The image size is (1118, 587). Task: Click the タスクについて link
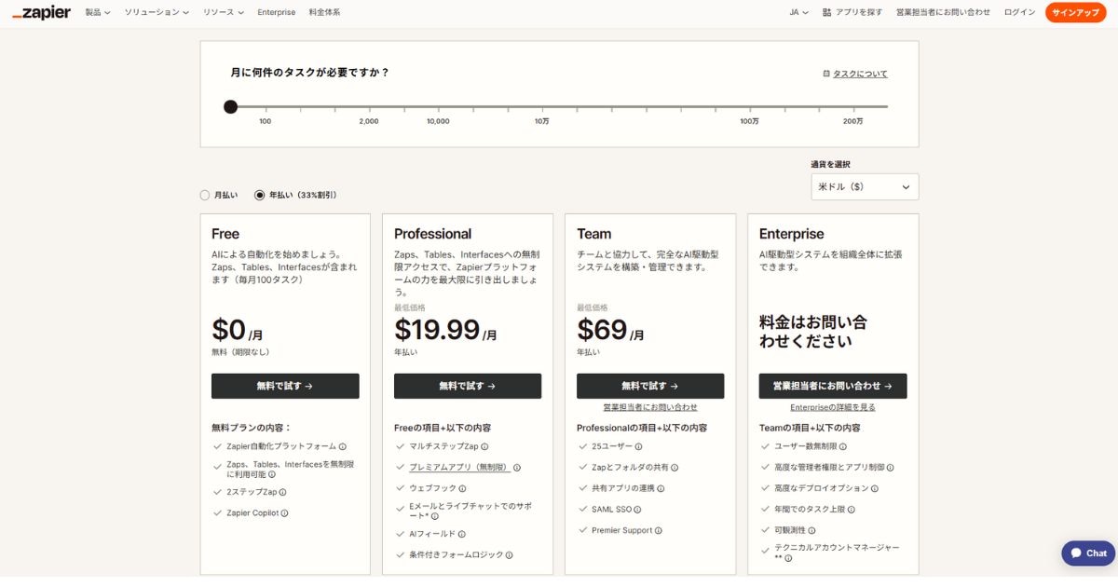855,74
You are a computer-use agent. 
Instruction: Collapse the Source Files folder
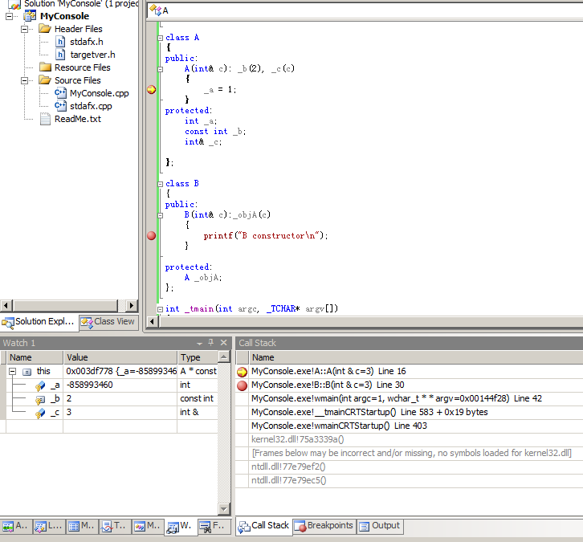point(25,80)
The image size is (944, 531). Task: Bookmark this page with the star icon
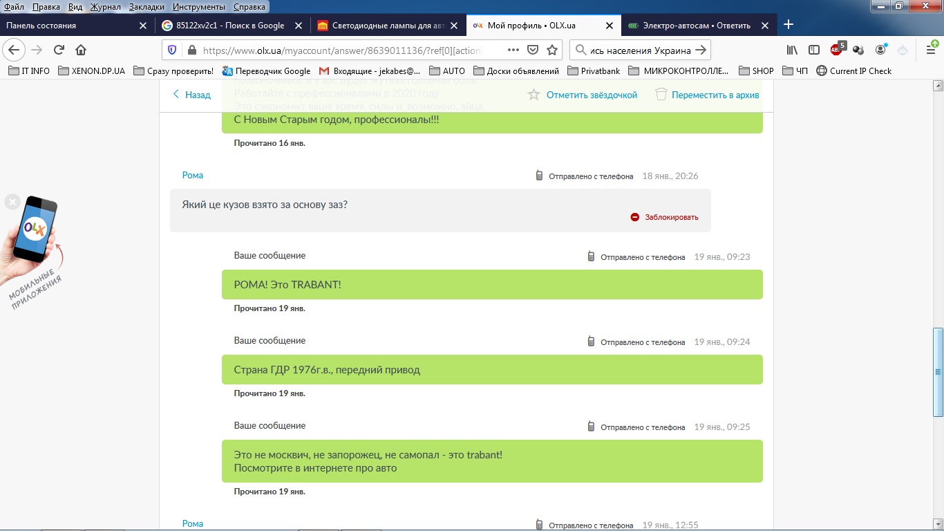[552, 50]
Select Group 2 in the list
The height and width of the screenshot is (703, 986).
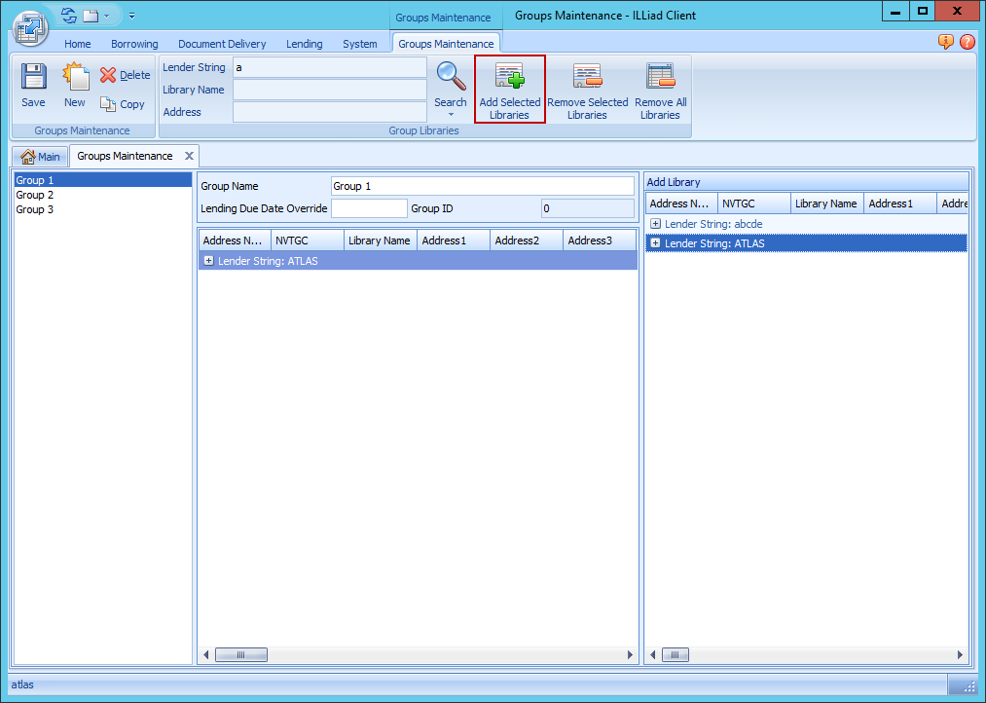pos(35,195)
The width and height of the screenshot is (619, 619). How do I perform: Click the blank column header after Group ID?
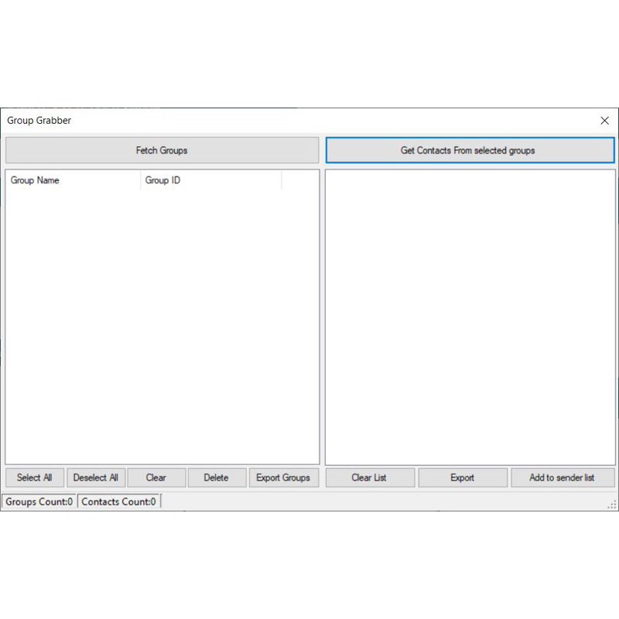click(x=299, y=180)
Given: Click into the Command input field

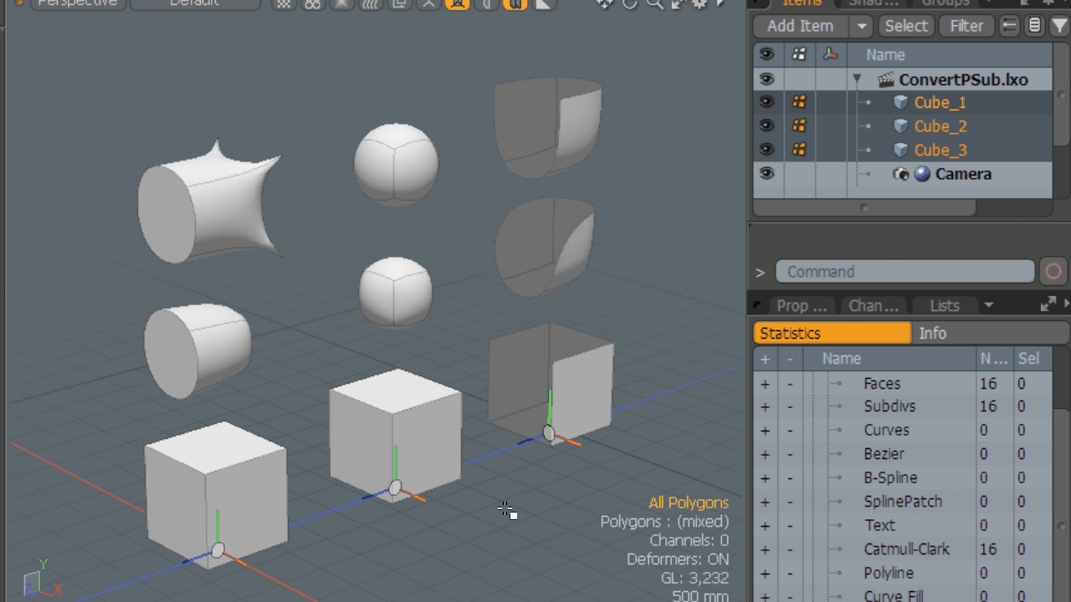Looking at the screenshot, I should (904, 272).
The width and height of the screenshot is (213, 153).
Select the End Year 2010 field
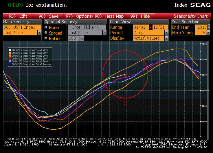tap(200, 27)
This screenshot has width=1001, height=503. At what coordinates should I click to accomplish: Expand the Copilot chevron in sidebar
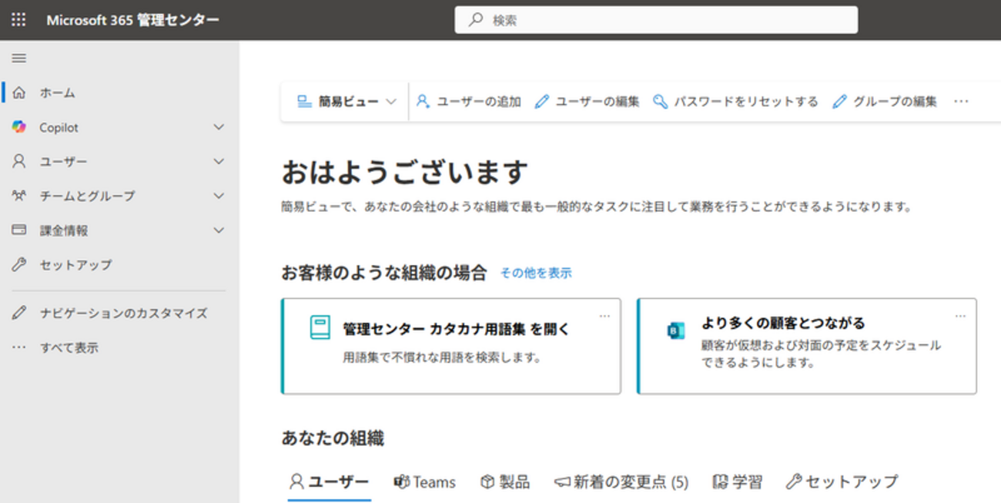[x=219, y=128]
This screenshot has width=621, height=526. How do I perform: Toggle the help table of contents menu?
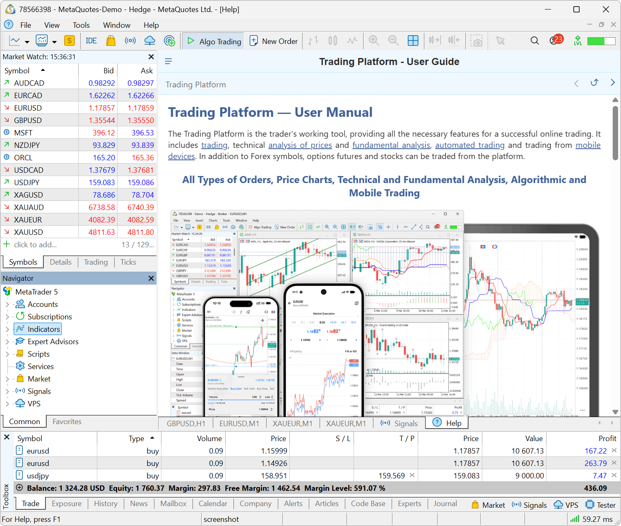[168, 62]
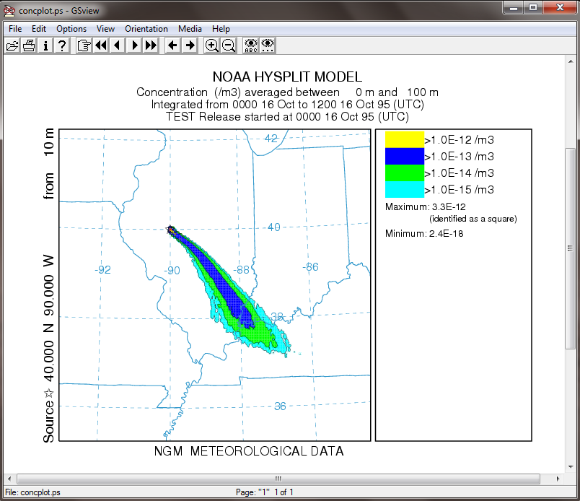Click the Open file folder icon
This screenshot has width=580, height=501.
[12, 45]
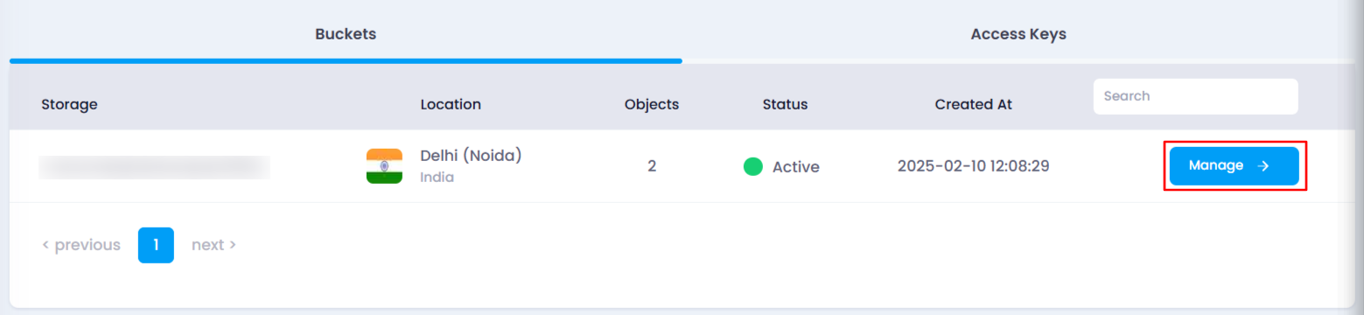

────────────────────

:: Work to be completed ::
What the answer must hold is the exact text of every line from the one containing "Instruction: Collapse the Source Files folder" through the end of the data, minus any pictures.

:: Finished task ::
Instruction: Collapse the Source Files folder
point(25,80)
The image size is (944, 531). Task: Bookmark this page with the star icon
[552, 50]
Select Group 2 in the list
The height and width of the screenshot is (703, 986).
pos(35,195)
The width and height of the screenshot is (619, 619). How do I perform: Click the blank column header after Group ID?
click(x=299, y=180)
Given: Click into the Command input field

Looking at the screenshot, I should (904, 272).
The width and height of the screenshot is (213, 153).
Select the End Year 2010 field
tap(200, 27)
This screenshot has width=1001, height=503. At what coordinates should I click to accomplish: Expand the Copilot chevron in sidebar
[x=219, y=128]
This screenshot has width=621, height=526. How do I perform: Toggle the help table of contents menu?
[168, 62]
Click the Open file folder icon
This screenshot has width=580, height=501.
[12, 45]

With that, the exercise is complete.